La naissance de Bénévalibre
Conscient de ces enjeux, et pas très enclin à laisser la #startupnation occuper ce terrain sensible, un groupe de réflexion de diverses associations s’est réuni à plusieurs reprises pour discuter du bien fondé (ou pas) de créer un logiciel libre de valorisation du bénévolat.
Débutés en 2016, à l’initiative de l’April (notamment son groupe LibreAssociation) et de Framasoft, ces travaux ont abouti le 15 septembre 2019 par la publication de la version 1.0 du logiciel Bénévalibre.
Il aura donc fallu plusieurs années, mais cela se justifie notamment par le fait que la volonté était de mettre autour de la table un grand nombre d’acteurs associatifs (notamment les principales « têtes de réseau »), ainsi que des fondations et des chercheurs, pour garantir une démarche collective et partagée (oui, ça prend du temps de convaincre, associer, faire ensemble).

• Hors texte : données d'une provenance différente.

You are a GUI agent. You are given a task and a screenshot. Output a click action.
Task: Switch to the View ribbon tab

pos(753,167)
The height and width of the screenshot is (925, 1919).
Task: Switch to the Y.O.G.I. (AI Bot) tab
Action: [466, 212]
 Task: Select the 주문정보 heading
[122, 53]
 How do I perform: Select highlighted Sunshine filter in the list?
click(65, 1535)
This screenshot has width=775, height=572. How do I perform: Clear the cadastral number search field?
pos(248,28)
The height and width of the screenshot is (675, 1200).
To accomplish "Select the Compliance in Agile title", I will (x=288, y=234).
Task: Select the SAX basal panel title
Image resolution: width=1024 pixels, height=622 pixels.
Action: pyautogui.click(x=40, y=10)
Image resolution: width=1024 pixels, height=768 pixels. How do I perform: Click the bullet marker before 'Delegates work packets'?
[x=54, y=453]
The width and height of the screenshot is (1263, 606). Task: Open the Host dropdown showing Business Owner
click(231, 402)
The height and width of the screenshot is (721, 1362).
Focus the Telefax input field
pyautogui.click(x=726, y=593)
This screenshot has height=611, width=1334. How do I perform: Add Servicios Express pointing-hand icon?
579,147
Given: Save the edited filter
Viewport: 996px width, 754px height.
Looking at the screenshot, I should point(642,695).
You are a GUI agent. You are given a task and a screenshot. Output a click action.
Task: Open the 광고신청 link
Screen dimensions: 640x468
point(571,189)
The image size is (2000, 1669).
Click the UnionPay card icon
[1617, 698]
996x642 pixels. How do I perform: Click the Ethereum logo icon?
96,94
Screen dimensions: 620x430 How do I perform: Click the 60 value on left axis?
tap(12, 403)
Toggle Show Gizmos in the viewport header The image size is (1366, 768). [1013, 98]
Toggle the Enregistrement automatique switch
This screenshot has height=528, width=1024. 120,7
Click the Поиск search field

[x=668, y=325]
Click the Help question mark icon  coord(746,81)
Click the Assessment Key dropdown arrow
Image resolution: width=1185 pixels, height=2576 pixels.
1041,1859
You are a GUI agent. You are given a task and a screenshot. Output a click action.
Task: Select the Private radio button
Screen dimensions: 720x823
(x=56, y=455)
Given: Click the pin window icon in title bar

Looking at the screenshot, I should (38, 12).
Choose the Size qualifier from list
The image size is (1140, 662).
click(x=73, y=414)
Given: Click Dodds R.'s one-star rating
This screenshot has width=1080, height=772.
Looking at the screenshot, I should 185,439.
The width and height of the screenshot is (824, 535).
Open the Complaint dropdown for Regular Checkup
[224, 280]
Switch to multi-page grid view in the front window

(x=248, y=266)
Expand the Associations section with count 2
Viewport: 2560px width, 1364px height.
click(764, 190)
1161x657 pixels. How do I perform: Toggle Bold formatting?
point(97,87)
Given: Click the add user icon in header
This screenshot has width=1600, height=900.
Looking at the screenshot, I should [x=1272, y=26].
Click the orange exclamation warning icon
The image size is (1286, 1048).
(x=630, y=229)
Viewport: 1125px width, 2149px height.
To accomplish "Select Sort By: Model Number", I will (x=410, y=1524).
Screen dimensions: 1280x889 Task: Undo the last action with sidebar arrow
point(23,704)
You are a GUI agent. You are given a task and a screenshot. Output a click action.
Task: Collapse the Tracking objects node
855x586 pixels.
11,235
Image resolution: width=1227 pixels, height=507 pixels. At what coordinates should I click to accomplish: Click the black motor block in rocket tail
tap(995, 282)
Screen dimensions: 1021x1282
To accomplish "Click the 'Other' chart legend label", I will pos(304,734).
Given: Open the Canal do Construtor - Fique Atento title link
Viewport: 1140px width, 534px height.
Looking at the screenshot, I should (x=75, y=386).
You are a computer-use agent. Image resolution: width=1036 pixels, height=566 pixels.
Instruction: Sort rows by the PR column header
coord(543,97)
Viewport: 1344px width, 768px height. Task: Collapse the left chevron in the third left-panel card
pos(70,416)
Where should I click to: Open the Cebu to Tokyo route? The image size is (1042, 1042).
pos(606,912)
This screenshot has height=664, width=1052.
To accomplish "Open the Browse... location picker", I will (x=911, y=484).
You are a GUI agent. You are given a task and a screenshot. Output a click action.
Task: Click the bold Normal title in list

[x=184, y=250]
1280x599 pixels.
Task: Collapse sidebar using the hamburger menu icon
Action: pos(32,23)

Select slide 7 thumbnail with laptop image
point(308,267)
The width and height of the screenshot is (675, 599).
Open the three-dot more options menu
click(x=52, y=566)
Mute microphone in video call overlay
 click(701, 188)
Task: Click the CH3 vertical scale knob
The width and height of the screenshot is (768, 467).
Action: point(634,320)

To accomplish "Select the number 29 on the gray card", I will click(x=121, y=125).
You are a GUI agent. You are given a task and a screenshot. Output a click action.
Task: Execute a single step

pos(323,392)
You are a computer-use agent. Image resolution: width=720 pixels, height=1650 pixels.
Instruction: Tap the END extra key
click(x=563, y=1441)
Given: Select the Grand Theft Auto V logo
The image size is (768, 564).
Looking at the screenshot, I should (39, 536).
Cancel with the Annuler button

Cela ne fut déjà pas une mince affaire !
Par ailleurs, nos activités associatives respectives ne nous permettaient de travailler sur ce projet qu’en pointillés (Framasoft était alors en pleine campagne « Dégooglisons Internet »).
Enfin, il demeurait une question cruciale : « qui va payer le développement ? ». En effet, réaliser un tel logiciel allait prendre de nombreuses heures de développement, et comme nous n’avions pas la possibilité de le réaliser bénévolement, il fallait bien trouver des financements pour passer d’un cahier des charges à un logiciel utilisable.
Aujourd’hui, Bénévalibre existe. C’est un logiciel libre, les sources sont accessibles, téléchargeables, adaptables. Vous pouvez l’utiliser sur benevalibre.org (instance gérée par CLISS XXI, la société coopérative qui l’a développée), ou — si vous en avez les compétences — l’installer sur votre propre serveur, pour votre association (ou vos associations, puisque Bénévalibre permet de gérer de multiples organisations).
Sa réalisation aura été le fruit d’un travail entre de multiples acteurs. Et ce logiciel, si vous le décidez, pourrait s’intégrer à terme avec des logiciels de gestion d’associations plus complets (tel que Garradin ou Galette, par exemple).
Mais son point fort (en dehors d’être libre et décentralisable), c’est que Bénévalibre vous donne le choix !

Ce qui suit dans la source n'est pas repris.